Dans
la même collection que l’« Arnaut Daniel »(1), il
serait dommage de passer sous silence les ouvrages consacrés à trois autres
troubadours dont la renommée – en tout cas pour les deux premiers – s’est
transmise jusqu’à nous. Le présentation des ouvrages de la collection est
toujours la même : sous une couverture blanche à rabats ornée d’une
enluminure sont présentés les poèmes les plus célèbres ou les plus
caractéristiques de chaque troubadour, accompagnés de leur traduction en
français par l’auteur de l’introduction(2).
Bertran de Born
À
tout seigneur tout honneur, commençons donc par Bertran de Born (~1140
~1210), authentique noble périgourdin en son château de Hautefort. Comme le
rappelle Jean-Pierre Thuillat dans les notices qui accompagnent les poèmes,
il perdit ses droits sur son domaine au profit de Constantin, son frère
cadet, pour s’être joint à une révolte des seigneurs locaux contre Richard
(Cœur de Lion) (fils d’Henri II Plantagenet et d’Aliénor d’Aquitaine). D’où
la rancœur de Bertran contre son frère :
Que
s’ai fraire, german, ni quart,
Part li l’ou e la mealha
E
s’el pois vol la mia part,
Ieu l’en giet de comunalha.
(Que
si j’ai un frère, germain ou second, / Je partage avec lui l’œuf et la maille
/ Mais si, en plus, il veut ma part, / Je l’exclus de la communauté.)
Le
château lui fut rendu par le roi Henri II mais il le perdit à nouveau
lorsqu’il fut assiégé et pris par Richard. Jusqu’à ce que le roi tranche à
nouveau en faveur de Bertran contre Constantin en vertu du droit d’aînesse.
Bertran
de Born raconte ces péripéties et plus généralement l’histoire troublée de
son temps dans des poèmes appelés sirventès. Les chansons d’amour ne
prennent en effet que peu de place dans son œuvre, même si l’on conserve de
lui deux poèmes à la gloire de la duchesse Mathilde de Saxe et de Bavière –
d’où le senshal (surnom) « La Saisa », la Saxonne, qu’il
lui donnait – fille aînée d’Aliénor d’Aquitaine. À noter que l’on connaît
également la musique qui accompagnait ces deux cansos.
E
de solatz mi semblet Catalana
E d’acuilhir de Fanjau
(Pour
la conversation je l’ai crue Catalane / Et par son accueil de Fanjeaux)
Bertran
de Born écrivait des poèmes « unisonans » – dont les rimes se
répètent d’une cobla (strophe) à l’autre – souvent alternant comme
ci-dessus décasyllabes et heptasyllabes, à rimes croisées. Ou à rimes
embrassées comme dans la canso (chanson) qui conclut le recueil, Quan
mi perpens ni m’albire (Quand je pense et considère).
No
m’agra fag paor mortz,
Mas
a sel en soi grazire
Qui
per nostra mortz ausire
Denher
esser en crotz mortz.
(La
mort ne me fait plus peur, / Mais j’en suis reconnaissant / À qui pour tuer
notre mort / Daigna mourir sur la croix.)
Bertran
termina sa vie dans l’abbaye cistercienne de Dalon, proche de son château.
***
Bernard de Ventadour
Contrairement
à Bertran de Born, Bernard de Ventadour (Bernartz de Ventador, ~1125 ~1200)

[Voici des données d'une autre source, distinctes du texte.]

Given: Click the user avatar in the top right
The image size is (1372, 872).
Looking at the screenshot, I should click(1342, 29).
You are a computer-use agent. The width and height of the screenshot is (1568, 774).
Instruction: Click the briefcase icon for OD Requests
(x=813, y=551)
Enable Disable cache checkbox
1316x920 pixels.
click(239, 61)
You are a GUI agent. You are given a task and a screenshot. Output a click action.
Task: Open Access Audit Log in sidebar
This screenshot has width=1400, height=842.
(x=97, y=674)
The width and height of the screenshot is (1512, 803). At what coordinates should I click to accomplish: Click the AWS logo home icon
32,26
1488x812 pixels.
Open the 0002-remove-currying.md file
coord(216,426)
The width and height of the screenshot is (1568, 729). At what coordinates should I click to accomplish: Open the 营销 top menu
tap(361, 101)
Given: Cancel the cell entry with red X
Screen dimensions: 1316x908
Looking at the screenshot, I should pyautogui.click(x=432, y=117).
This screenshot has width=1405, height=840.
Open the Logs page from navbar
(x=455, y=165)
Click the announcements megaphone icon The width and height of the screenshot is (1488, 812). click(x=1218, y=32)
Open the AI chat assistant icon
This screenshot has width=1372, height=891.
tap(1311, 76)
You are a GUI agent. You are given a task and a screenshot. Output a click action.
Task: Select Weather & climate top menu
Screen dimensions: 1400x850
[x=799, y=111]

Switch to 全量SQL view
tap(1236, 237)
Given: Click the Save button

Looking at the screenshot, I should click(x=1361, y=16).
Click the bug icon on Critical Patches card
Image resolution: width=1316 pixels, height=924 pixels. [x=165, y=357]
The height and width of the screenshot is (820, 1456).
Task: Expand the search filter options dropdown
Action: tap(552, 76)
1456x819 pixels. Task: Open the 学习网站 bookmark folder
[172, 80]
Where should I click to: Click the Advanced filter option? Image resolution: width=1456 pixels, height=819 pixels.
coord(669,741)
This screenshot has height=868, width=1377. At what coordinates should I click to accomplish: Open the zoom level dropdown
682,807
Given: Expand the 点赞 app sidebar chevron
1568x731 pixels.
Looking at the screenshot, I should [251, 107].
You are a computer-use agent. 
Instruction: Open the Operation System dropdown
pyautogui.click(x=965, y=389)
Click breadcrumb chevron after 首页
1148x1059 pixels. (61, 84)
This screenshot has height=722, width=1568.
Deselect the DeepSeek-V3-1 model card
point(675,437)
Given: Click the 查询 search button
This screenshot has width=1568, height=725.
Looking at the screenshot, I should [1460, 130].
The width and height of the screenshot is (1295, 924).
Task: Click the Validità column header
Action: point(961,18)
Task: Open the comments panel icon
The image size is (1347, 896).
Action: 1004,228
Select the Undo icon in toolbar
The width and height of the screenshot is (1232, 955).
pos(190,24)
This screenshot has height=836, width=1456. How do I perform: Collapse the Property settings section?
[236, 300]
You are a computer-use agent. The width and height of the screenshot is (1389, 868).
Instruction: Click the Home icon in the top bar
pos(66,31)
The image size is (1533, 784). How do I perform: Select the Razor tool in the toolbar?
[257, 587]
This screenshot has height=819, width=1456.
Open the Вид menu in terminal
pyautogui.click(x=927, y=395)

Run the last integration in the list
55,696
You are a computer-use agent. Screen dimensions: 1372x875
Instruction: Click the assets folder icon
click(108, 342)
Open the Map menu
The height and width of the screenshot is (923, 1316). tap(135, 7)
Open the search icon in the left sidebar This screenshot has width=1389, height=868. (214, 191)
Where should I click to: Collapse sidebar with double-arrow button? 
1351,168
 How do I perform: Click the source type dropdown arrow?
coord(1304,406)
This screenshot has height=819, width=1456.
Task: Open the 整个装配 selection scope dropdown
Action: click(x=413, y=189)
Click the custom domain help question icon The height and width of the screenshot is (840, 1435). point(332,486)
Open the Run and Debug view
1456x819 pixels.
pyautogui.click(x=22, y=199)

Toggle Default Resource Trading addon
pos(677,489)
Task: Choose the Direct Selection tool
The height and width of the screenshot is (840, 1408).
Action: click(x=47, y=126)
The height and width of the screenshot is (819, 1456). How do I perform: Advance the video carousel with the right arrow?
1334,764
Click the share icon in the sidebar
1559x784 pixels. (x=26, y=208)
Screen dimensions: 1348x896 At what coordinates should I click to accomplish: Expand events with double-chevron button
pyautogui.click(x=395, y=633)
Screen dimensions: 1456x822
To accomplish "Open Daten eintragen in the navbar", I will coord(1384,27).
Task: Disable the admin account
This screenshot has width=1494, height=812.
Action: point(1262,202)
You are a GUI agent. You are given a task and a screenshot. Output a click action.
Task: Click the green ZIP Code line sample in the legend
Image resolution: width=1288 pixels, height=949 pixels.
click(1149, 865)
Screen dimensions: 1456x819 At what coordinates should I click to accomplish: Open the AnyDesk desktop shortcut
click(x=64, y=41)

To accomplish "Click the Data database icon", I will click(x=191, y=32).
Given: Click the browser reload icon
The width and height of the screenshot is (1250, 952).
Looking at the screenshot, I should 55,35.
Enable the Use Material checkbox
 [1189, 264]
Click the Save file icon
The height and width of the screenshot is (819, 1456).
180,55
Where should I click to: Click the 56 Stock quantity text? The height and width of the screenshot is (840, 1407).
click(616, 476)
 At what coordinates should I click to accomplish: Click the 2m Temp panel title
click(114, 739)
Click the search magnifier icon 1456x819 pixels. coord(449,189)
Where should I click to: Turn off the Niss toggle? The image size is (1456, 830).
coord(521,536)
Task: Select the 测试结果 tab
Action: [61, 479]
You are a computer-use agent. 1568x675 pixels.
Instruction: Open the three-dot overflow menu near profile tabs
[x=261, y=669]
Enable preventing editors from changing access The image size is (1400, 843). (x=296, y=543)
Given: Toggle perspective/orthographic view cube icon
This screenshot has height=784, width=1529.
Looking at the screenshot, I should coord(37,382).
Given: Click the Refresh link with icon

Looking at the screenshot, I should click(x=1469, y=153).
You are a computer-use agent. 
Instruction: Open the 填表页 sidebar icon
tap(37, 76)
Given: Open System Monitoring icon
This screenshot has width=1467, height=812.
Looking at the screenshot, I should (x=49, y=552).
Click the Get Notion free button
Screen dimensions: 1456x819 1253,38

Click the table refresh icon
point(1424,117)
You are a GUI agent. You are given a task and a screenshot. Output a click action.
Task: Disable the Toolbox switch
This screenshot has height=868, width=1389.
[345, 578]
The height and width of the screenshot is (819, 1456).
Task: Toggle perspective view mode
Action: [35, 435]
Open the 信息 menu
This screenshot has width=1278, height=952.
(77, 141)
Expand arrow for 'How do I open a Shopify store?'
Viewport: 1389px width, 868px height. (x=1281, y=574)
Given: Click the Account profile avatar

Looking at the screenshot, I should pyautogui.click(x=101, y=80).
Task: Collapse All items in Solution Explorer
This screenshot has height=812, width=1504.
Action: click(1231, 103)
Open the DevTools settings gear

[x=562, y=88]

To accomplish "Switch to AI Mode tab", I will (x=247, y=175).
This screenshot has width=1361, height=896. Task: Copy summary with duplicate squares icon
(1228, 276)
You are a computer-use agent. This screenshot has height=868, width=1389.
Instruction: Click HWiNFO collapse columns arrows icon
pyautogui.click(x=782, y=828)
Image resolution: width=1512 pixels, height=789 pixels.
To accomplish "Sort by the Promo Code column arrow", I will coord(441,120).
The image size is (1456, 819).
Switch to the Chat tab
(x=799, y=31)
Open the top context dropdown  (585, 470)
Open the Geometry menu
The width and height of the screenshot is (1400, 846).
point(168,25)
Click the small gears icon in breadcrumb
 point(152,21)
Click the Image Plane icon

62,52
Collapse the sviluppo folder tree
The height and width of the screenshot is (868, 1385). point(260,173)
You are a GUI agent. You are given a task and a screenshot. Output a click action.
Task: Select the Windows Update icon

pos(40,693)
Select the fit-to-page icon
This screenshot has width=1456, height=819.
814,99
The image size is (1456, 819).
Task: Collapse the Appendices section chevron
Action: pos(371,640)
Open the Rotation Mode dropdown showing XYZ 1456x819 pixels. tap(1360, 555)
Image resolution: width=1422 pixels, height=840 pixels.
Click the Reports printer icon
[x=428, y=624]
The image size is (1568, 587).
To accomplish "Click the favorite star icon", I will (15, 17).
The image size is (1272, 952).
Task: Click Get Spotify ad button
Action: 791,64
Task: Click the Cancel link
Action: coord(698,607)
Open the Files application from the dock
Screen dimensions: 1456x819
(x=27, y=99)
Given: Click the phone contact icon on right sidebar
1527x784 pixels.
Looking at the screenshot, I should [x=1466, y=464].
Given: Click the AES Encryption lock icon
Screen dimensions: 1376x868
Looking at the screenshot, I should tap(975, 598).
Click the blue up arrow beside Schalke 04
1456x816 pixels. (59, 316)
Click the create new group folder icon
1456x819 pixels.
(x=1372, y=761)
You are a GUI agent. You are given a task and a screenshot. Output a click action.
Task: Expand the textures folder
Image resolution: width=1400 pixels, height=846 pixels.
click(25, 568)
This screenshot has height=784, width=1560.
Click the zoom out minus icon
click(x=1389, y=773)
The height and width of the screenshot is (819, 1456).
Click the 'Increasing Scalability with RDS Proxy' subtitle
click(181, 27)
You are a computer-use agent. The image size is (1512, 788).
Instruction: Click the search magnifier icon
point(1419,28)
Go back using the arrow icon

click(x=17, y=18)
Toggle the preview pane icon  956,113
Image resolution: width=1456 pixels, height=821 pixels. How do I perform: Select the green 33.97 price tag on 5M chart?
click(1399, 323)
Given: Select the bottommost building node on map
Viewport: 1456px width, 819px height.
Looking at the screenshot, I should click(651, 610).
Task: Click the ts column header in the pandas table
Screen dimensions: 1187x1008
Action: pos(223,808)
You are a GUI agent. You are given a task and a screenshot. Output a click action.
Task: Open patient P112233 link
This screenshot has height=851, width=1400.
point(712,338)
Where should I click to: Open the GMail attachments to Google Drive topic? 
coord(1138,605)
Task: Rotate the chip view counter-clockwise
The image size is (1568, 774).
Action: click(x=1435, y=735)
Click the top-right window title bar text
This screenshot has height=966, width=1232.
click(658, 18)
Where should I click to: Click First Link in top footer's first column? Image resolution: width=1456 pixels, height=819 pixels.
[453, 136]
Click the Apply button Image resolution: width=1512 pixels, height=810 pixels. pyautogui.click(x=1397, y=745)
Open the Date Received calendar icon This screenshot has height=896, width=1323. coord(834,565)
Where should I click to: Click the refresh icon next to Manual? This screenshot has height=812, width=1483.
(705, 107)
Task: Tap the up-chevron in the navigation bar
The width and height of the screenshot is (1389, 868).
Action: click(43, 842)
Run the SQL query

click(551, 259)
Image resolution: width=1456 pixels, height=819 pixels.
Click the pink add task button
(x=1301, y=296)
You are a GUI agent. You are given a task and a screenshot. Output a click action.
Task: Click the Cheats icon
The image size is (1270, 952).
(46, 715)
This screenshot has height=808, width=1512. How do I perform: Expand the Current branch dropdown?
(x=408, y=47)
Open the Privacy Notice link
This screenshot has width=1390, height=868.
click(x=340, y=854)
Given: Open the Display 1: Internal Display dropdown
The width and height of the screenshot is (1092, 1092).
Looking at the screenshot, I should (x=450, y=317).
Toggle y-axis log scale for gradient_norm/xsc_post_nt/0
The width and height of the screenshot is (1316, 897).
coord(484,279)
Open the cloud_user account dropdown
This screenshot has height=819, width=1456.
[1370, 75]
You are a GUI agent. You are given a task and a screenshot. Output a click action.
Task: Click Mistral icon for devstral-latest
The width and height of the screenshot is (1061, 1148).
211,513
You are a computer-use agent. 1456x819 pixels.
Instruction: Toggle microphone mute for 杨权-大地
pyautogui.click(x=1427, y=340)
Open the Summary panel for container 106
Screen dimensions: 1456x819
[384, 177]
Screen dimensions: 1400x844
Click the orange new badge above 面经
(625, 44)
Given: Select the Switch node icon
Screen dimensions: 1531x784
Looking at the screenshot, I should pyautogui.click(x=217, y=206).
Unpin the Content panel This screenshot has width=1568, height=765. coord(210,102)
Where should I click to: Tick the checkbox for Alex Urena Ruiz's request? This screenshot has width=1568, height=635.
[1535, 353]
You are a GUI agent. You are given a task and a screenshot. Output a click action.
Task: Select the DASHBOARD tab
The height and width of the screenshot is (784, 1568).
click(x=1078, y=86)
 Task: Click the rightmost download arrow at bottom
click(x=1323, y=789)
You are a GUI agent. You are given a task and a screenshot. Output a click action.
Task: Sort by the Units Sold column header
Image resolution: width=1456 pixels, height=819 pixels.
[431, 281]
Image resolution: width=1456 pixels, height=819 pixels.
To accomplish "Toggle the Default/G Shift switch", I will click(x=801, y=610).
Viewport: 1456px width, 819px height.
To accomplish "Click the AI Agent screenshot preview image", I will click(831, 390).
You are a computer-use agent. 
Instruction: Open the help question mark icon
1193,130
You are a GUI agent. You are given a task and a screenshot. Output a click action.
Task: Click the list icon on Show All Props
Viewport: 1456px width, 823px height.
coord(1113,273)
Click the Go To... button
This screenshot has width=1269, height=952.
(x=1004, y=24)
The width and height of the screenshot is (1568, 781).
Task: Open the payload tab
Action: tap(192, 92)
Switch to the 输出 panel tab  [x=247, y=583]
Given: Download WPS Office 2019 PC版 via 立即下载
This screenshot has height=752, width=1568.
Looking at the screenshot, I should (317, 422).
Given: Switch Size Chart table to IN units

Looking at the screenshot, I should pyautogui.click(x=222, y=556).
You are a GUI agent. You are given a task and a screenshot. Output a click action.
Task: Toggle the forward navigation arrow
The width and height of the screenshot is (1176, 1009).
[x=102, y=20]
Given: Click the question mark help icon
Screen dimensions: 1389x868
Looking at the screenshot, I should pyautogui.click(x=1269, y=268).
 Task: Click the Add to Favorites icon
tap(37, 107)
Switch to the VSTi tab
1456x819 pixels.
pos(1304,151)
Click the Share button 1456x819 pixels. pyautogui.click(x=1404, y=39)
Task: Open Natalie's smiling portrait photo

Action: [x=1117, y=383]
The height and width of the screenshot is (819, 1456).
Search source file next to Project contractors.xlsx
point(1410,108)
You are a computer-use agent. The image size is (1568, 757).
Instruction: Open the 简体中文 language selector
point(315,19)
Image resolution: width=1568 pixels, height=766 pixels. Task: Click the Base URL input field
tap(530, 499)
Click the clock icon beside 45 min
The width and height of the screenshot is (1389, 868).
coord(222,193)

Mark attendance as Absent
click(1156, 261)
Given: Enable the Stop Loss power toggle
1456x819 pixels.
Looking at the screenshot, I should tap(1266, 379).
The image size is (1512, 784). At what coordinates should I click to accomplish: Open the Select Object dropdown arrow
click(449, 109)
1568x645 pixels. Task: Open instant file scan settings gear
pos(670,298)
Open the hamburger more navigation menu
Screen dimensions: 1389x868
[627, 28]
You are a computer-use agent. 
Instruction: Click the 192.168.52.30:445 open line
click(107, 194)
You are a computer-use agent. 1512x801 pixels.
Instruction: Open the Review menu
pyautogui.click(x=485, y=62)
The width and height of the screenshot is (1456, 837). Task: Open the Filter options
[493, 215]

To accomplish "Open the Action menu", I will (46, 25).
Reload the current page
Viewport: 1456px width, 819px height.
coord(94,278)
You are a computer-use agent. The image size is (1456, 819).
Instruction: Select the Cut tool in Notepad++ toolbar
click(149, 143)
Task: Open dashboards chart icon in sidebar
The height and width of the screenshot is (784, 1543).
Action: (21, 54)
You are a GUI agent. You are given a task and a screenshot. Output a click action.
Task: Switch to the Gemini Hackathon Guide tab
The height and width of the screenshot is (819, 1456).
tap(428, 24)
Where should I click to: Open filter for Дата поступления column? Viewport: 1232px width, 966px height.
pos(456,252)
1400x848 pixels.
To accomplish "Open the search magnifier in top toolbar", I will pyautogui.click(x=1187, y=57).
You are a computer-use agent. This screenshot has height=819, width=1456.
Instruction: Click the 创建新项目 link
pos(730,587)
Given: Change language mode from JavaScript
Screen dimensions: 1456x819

est le poète par excellence de l’amour, fin’amor et même fol amor.
Il naquit au château de Ventadour, probablement enfant bâtard du vicomte
Ebles II, lui-même troubadour et même chef d’une école de trobar
(voir ci-dessous). Bernard tomba amoureux de l’épouse d’Elbes III, fils du
précédent, et ses tentatives furent si bien couronnées de succès qu’il
finit par être chassé du château.
Domna,
si no*us vezon mei olh,
be
sapchatz que mos cors vos ve ;
e
no*us dolhartz plus qu’eu me dolh,
qu’eu
sai c’om vos destrenh per me.
Mas,
si*l gelos vos bat de for,
gardatz
qu’el no vos bat’ al cor.
(Dame,
si ne vous voient mes yeux / sachez bien que mon cœur vous voit / et n’en
souffrez pas plus que j’en souffre / car je sais qu’on vous contraint pour
moi. / Mais si le jaloux vous bat au dehors / gardez-vous qu’il vous batte
le cœur.)
Ainsi
existait-il parfois des entorses à l’amour courtois… Après avoir quitté
Ventadour, Bernard rejoignit la cour d’Aliénor d’Aquitaine dont le mariage
avec le roi de France Louis VII venait d’être rompu et sur le point
d’épouser Henri II, bientôt roi d’Angleterre. Parce qu’elle avait soutenu
un complot de ses trois fils (dont Richard) contre leur père Henri II, ce
dernier l’emprisonna en Angleterre et Bernard se replia alors chez le comte
Raimond (Raimon) V de Toulouse. Et, s’il faut en croire la légende, il
aurait rejoint Bertran de Born dans le monastère de Dalon pour y achever
lui aussi sa vie. Ce n’est pas attesté, tout comme l’on remet parfois en
cause désormais l’existence d’une véritable « cour d’amour »
autour d’Alienor.
Bernard
de Ventadour est considéré comme le plus lyrique de tous les troubadours.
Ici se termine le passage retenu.